I cambiamenti non sono tutti lenti e graduali. Laddove popolazioni altamente vulnerabili affrontano pericoli come condizioni meteo estreme, il cambiamento climatico alimenta le crisi umanitarie. In tutte le regioni del mondo le persone sono sfollate per questo motivo, dice il rapporto, che sottolinea il peggioramento dell’insicurezza alimentare e della malnutrizione causata da siccità e inondazioni in Africa e America Latina. Il rapporto non rileva, tuttavia, che questo abbia avuto un grande impatto sui conflitti violenti.
Rischi immediati e a lungo termine
Alcune cose sarebbero potute andare peggio. Alcuni sforzi per lo sviluppo e l’adattamento climatico, si dice, hanno ridotto la vulnerabilità al cambiamento climatico, e si osserva ovunque una maggiore pianificazione delle attività d’adattamento (e nell’attuazione di quei piani). Alcuni di questi programmi portano inoltre dei benefici che vanno al di là dell’alleviamento del rischio climatico.

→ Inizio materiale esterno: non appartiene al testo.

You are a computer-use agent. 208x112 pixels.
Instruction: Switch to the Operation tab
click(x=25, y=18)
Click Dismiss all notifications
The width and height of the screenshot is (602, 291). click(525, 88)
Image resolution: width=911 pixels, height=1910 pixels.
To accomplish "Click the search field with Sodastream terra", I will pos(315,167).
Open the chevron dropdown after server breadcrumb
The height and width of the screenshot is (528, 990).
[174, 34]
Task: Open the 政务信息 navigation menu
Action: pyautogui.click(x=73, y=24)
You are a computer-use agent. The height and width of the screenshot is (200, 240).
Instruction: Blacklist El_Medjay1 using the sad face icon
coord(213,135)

Nonostante tutto, però, gli effetti del cambiamento climatico stanno aumentando a un ritmo che supera i progressi fatti nell’adattamento. A breve termine – forse nei prossimi decenni – cercare di ridurre questo crescente divario appare come il compito più importante. Il punto è che la capacità di adattamento di un ambiente, in termini di rischio a breve termine, ha un impatto più rapido rispetto alla diminuzione di emissioni.

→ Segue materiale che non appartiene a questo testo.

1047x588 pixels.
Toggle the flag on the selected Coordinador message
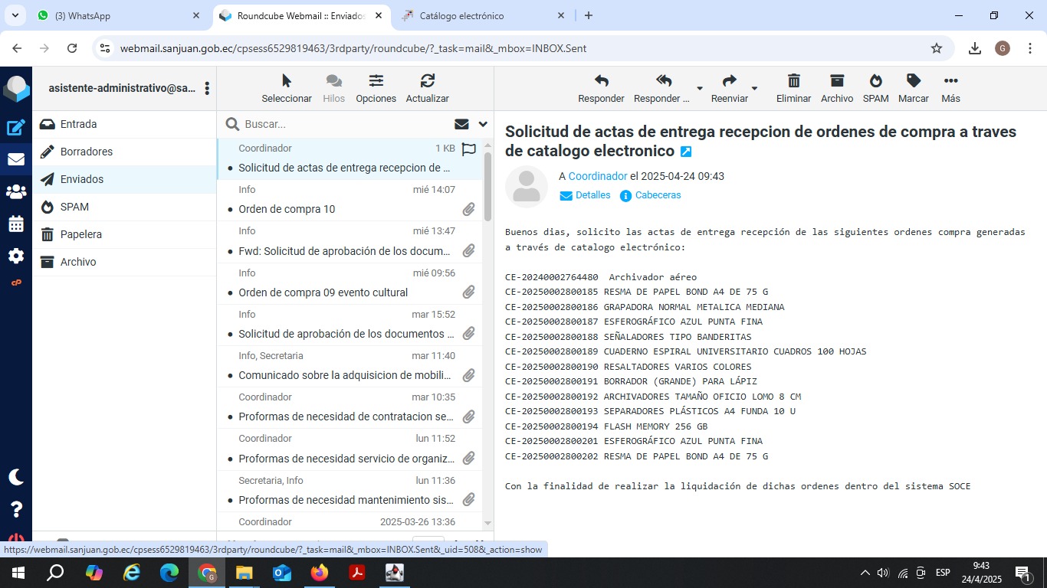coord(468,149)
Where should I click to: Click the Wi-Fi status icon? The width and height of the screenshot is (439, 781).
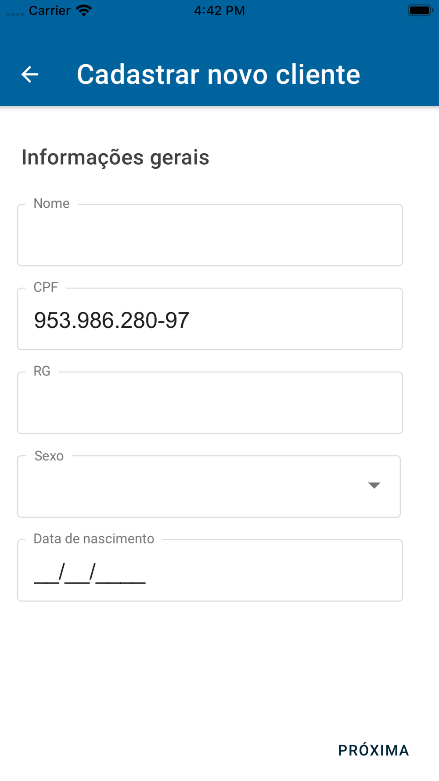(84, 11)
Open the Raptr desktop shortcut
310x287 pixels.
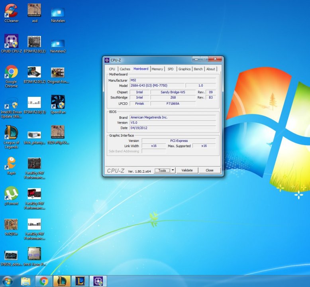(11, 163)
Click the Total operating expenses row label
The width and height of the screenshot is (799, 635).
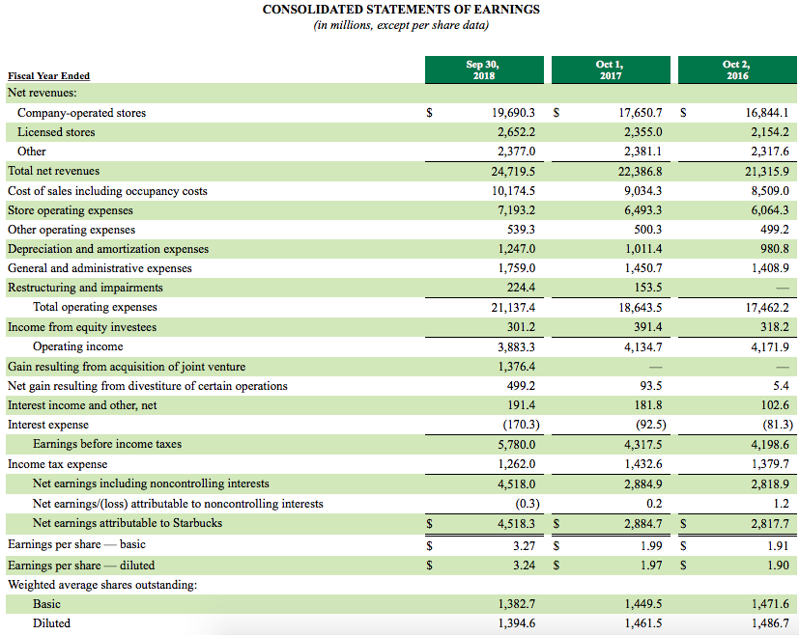tap(95, 307)
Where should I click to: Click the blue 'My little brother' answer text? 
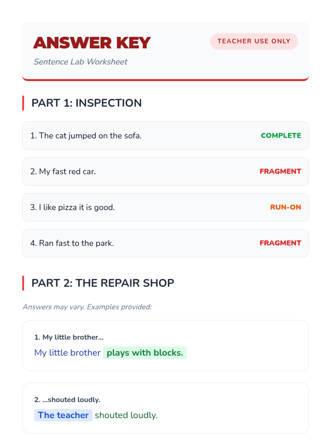coord(67,353)
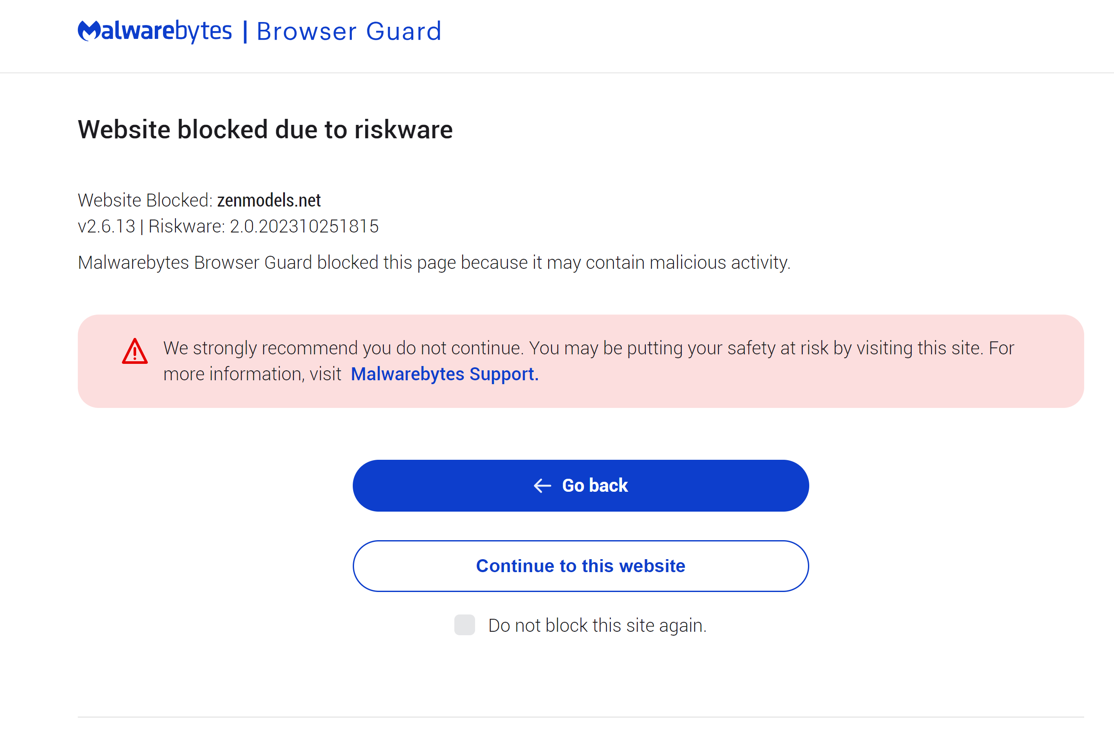Click the divider line at page bottom
The height and width of the screenshot is (748, 1114).
[x=580, y=717]
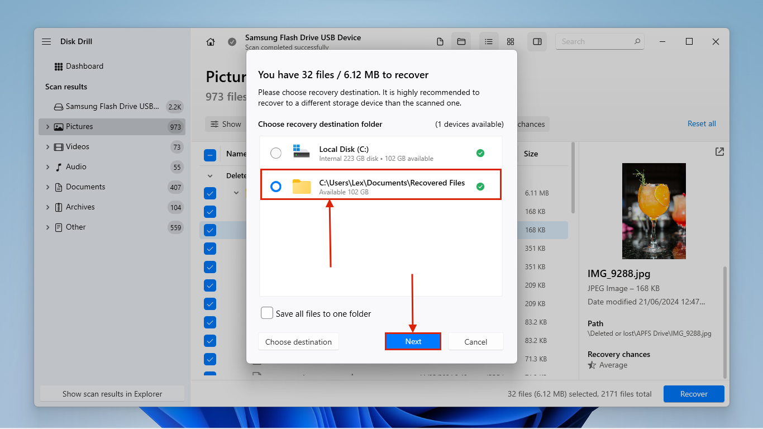Switch to folder view icon

(x=461, y=42)
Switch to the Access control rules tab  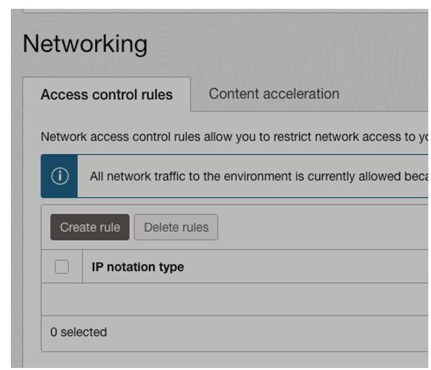(x=106, y=94)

Le misure di breve termine per adattarsi alla crisi climatica possono creare un falso senso di sicurezza
Un’azione rapida può però minare i piani a lungo termine. Le azioni progettate per abbassare i rischi immediati, sostiene il rapporto, possono ridurre l’opportunità di un adattamento “trasformativo” che migliora le cose a lungo termine. Il rapporto mette in guardia dai rischi del “disadattamento”, in cui gli sforzi per affrontare i danni climatici fanno più male che bene. Un esempio potrebbe essere la costruzione di una diga attorno a una città. Così facendo si proteggono i residenti dall’aumento del livello del mare e dalle mareggiate nel breve termine. Ma la diga potrebbe anche cambiare l’andamento delle correnti lungo la costa, creando un’erosione peggiore altrove.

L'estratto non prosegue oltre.